Rafli bukanlah anak yang terlahir dalam keluarga utuh. Orang tuanya tinggal di Jambi, sementara Ia merantau ke Medan dan tinggal bersama neneknya. Rindu pada keluarga tak bisa Ia hindari, apalagi mengingat kondisi orang tuanya yang kerap berselisih. "Semoga mereka sehat-sehat saja di sana. Aku hanya ingin keluarga kami tidak lagi bermasalah," ujarnya dengan suara lirih. Rafli adalah anak kedua dari tiga bersaudara, dan meski jauh dari orang tua, Ia tetap berharap suatu hari bisa membanggakan mereka.
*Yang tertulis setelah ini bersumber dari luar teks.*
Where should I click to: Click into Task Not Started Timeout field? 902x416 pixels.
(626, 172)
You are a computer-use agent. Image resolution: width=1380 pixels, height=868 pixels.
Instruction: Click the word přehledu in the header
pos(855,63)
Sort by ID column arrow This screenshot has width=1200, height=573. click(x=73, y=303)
Kehidupan Rafli tidak mudah. Ia harus bekerja keras demi sesuap nasi, sementara anak seusianya mungkin masih menikmati masa-masa kuliah atau bermain. Namun, tekadnya tak pernah pudar. "Aku ingin sukses suatu hari nanti, untuk orang tua," katanya dengan mata berbinar. Jestham, yang mendengar ceritanya, tak kuasa menahan haru. Ia memberikan sedikit rezeki tambahan sebagai bentuk dukungan, yang diterima Rafli dengan rasa syukur yang mendalam.
Percakapan mereka mengalir begitu dalam. Rafli bercerita bahwa Ia sempat pulang ke kampung halaman untuk bertemu sang Ibu, namun akhirnya memutuskan kembali ke Medan demi bekerja. "Aku ikut nenek di sini. Baru-baru saja, karena sebelumnya sempat tinggal dengan mama," ungkapnya. Jestham mengangguk paham, menyadari betapa berat perjalanan hidup yang harus dilalui Rafli di usia yang masih sangat muda.
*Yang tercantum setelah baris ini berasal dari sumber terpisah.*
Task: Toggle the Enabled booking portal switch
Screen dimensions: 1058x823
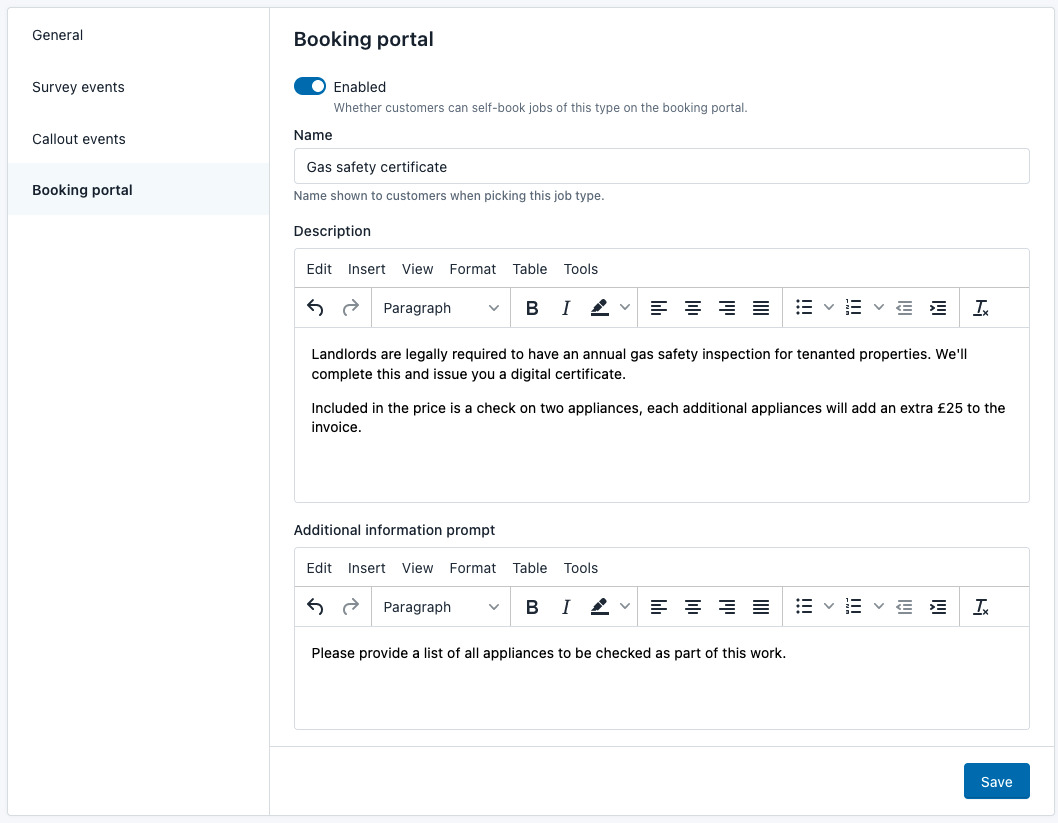Action: point(310,86)
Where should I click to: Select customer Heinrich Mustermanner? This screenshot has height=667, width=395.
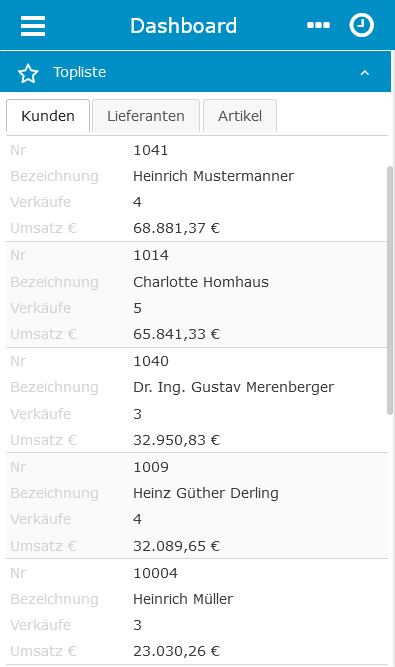click(213, 176)
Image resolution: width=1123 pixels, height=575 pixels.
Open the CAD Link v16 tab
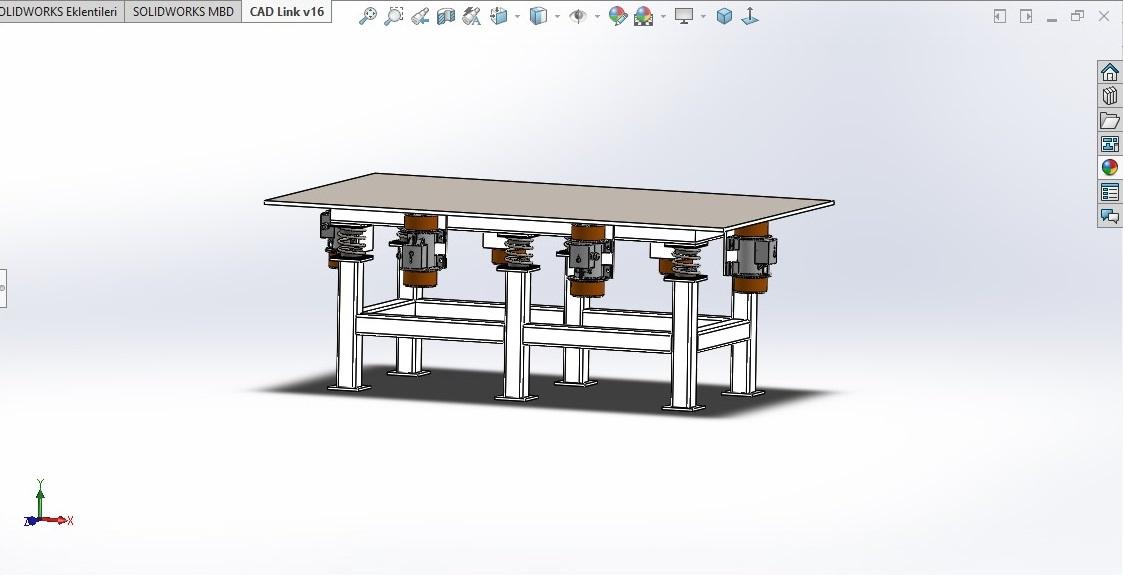[x=287, y=12]
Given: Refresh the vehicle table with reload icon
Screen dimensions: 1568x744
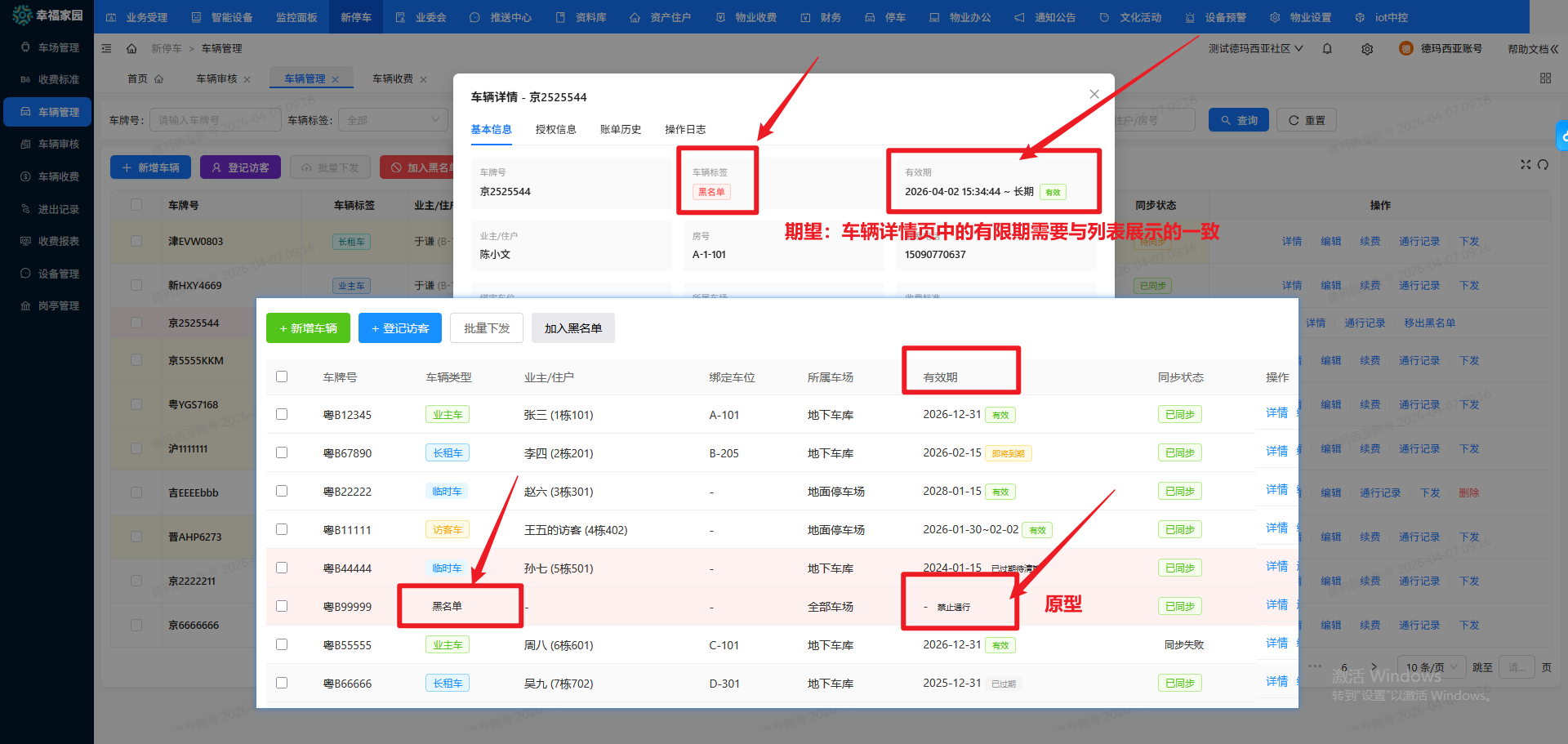Looking at the screenshot, I should coord(1543,165).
"Mungkin kita terlahir di keluarga yang Tuhan izinkan segala cobaan terjadi, bukan untuk dipelajari, tapi untuk diambil hikmahnya," ujar Jestham, mencoba menguatkan hati Rafli. Ia berpesan agar Rafli tidak menyerah, tetap berusaha, dan percaya bahwa Tuhan punya rencana terbaik. "Lakukan yang terbaik, balut dengan doa, dan biarkan sisanya menjadi bagian dari cara kerja-Nya," tambahnya.
Rafli mengiyakan dengan senyum kecil. Meski hidup tak selalu adil, Ia memilih untuk tetap bersyukur dan berjuang. Cita-citanya sederhana, menjadi orang sukses yang bisa membahagiakan orang tua dan adik-adiknya. "Jangan lupa salat dan jaga kesehatan," pesan Jestham sebelum berpamitan. Rafli mengangguk, mengucapkan terima kasih dengan hati yang hangat.
Di balik setiap perjuangan Rafli, tersimpan harapan besar bahwa suatu hari, Ia akan melihat keluarganya utuh kembali. Sementara itu, Ia akan terus melangkah, mengukir kisahnya sendiri dengan kerja keras, doa, dan keyakinan bahwa Tuhan tidak pernah tidur. Teruslah semangat, Rafli! Dunia mungkin tak selalu memberimu kemudahan, tapi selama kau berusaha, jalan itu pasti akan terbuka.